> **Given request**
Rewrite the lines below, changing every "screenshot" to "screen capture" and leaving everything else untouched. Leave the pictures out of your answer.

-- BEGIN --

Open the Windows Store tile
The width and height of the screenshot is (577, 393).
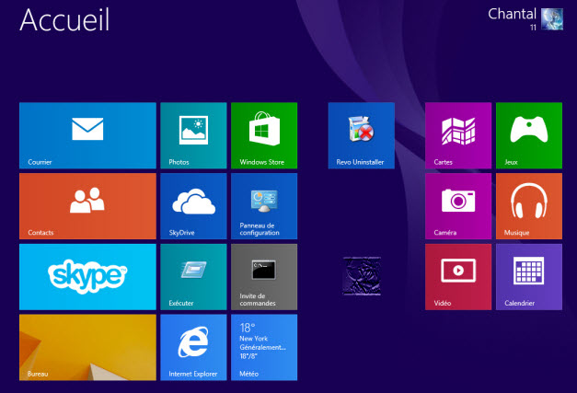[x=263, y=135]
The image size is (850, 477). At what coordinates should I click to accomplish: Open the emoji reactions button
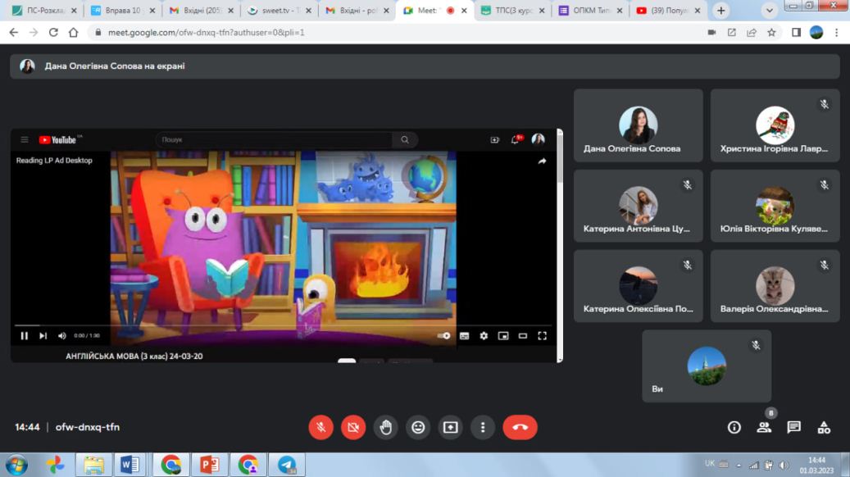tap(418, 427)
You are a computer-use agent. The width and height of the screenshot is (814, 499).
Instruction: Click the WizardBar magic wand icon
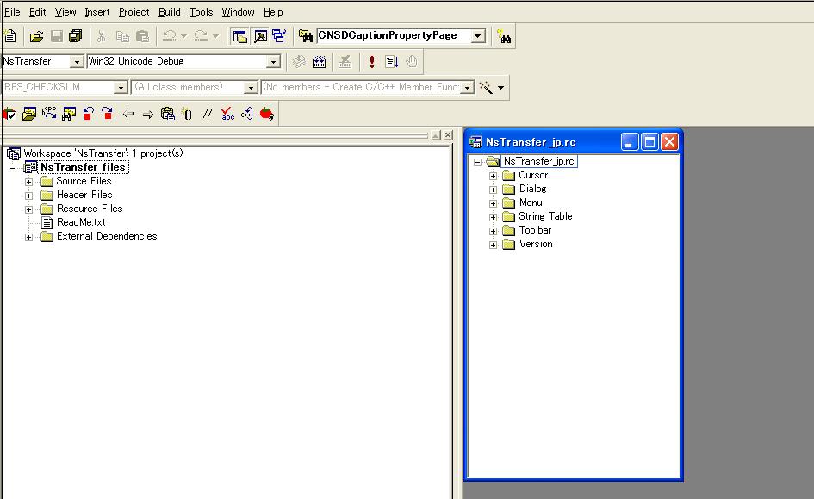tap(486, 87)
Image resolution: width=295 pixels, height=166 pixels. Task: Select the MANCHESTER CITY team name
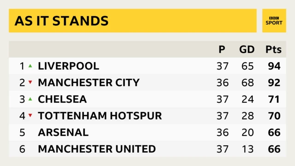click(x=89, y=83)
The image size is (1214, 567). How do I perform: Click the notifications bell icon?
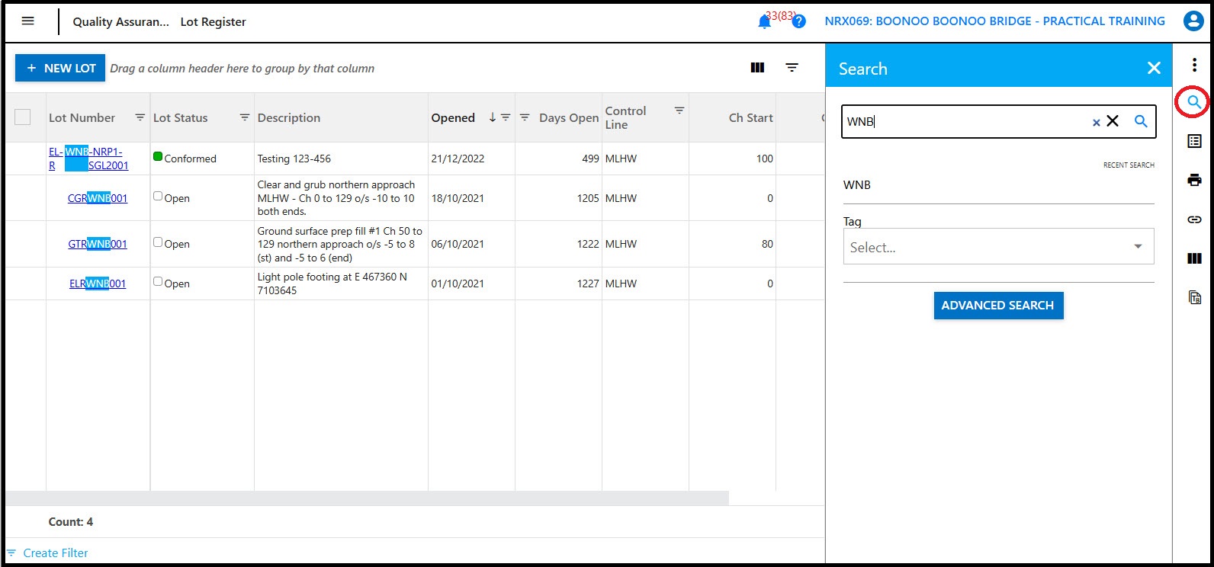pyautogui.click(x=764, y=22)
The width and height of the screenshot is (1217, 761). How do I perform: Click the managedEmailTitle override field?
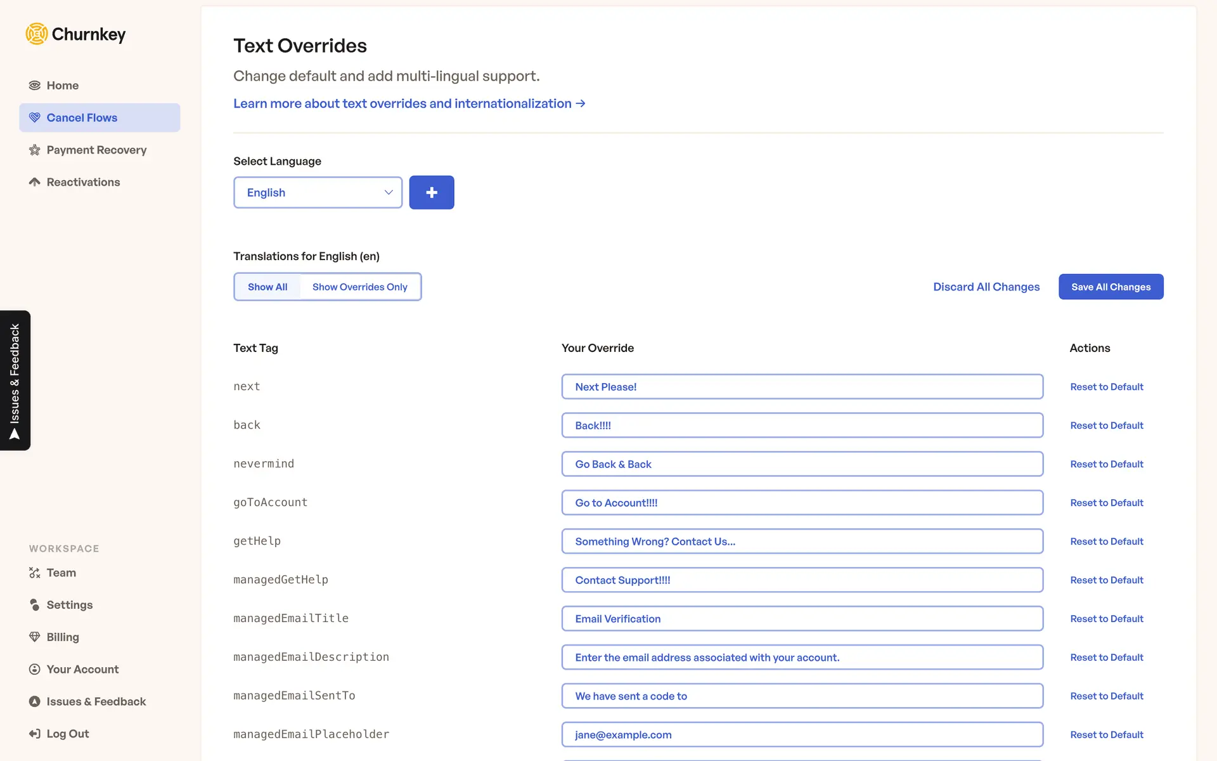[802, 619]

-- END --

> **Response to the exercise**
Open the Windows Store tile
The width and height of the screen capture is (577, 393).
[x=263, y=135]
The image size is (850, 477). At what coordinates should I click to accomplish: Open the emoji reactions button
tap(418, 427)
You are a computer-use agent. The width and height of the screen capture is (814, 499).
Instruction: Click the WizardBar magic wand icon
tap(486, 87)
Image resolution: width=295 pixels, height=166 pixels. Task: Select the MANCHESTER CITY team name
click(x=89, y=83)
The image size is (1214, 567). How do I perform: Click the notifications bell icon?
pyautogui.click(x=764, y=22)
The width and height of the screen capture is (1217, 761). How do I perform: Click the managedEmailTitle override field?
[802, 619]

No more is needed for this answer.